Jayapura, Jubi-Pulau Biak dan sekitarnya termasuk wilayah beriklin tropis basah sehingga suhu udara rata-rata di sana sekitar 28 derajat celsius dengan kelembaman udara rata-rata sekitar 86,3 persen. Bisa disimpulkan bahwa wilayah ini kategori daerah panas, bahkan terkadang dijuluki pulau karang panas Byak.
Secara tradisional nelayan Biak mengenal lima musim angin, dan memiliki nama sesuai dengan karakter sifat angina yang bertiup. Kelima musim ini disebut dalam bahasa Byak sejak nenek moyang karena berdasarkan pengalaman mereka selama melaut. Musim ini bertiup secara bergantian menurut kalender musiman orang kampong. Tiupan angin sangat mempengaruhi dalam kehidupan mereka saat melaut dan jika angin bertiup sangat kencang, maka rencana melaut dibatalkan.
Masyarakat Byak mengenal lima musim, menurut Enos Rumansara dan kawan-kawan dalam buku berjudul, Tradisi Wor di Kabupaten Biak Numfor antara lain :
1. Angin Wambarek, angin ini bertiup dari arah barat ke arah timur pulau Biak.
2. Angin Wamurem, angin yang bertiup dari arah timur ke barat pulau Biak.
3. Angin Wambrauw, angin yang bertiup dari arah selatan ke arah utara Pulau Biak.
4. Angin Wambrur, angin yang bertiup dari arah utara ke awah selatan Pulau Biak.
5. Angin Wamires, angina yang bertiup dari arah tenggara ke arah barat laut Pulau Biak.

#####

PETUNJUK TUGAS: Perbarui bagian teks tentang musim angin di Pulau Biak yang dimulai dengan "3. Angin Wambrauw, angin" dan berlanjut hingga "selatan Pulau Biak.", lalu tulis ulang bagian itu dengan "Wambrauw" diganti menjadi "Wambrau". Data yang menyusul tidak diperlukan.

CUPLIKAN DATA:
#####

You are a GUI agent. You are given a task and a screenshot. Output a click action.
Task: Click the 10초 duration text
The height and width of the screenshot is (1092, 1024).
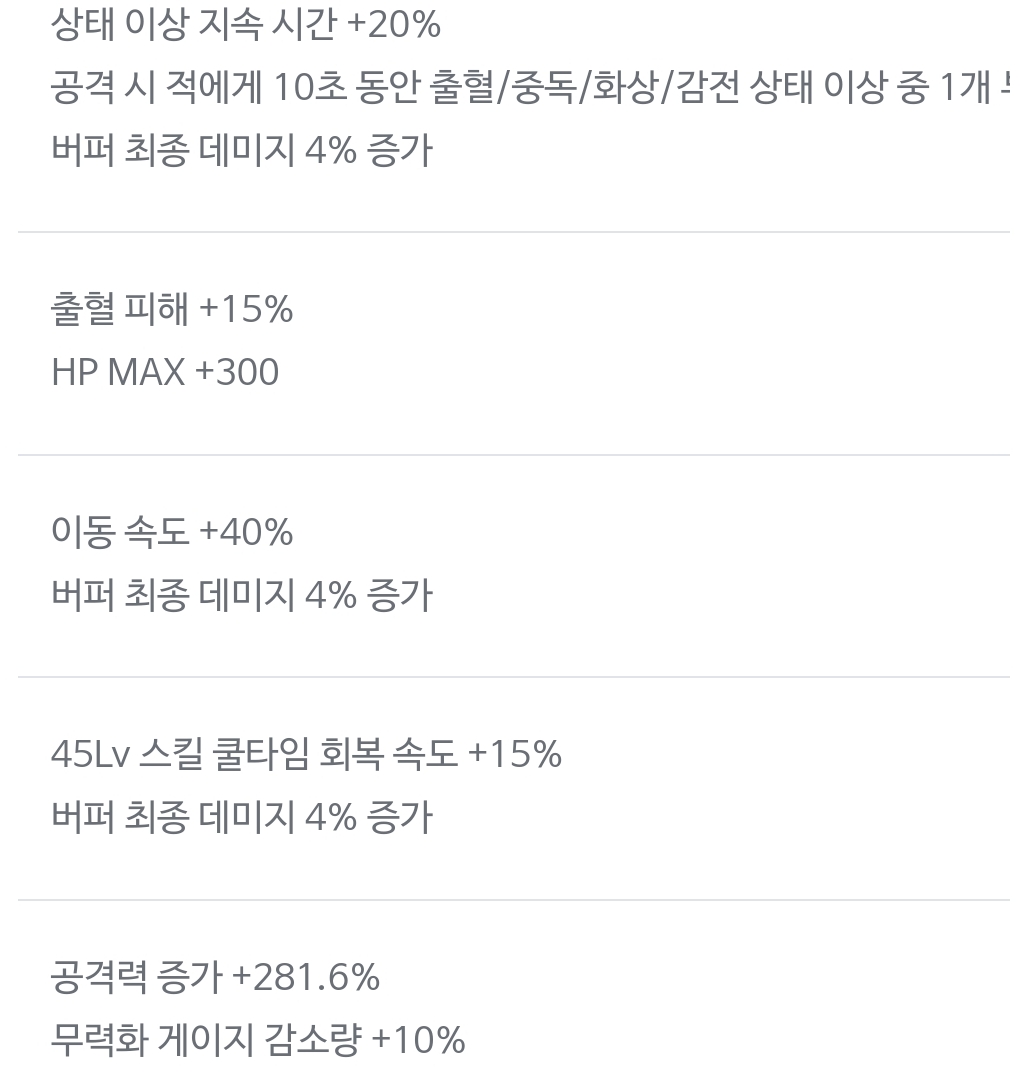(x=312, y=88)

#####

JAWABAN TUGAS:
3. Angin Wambrau, angin yang bertiup dari arah selatan ke arah utara Pulau Biak.
4. Angin Wambrur, angin yang bertiup dari arah utara ke awah selatan Pulau Biak.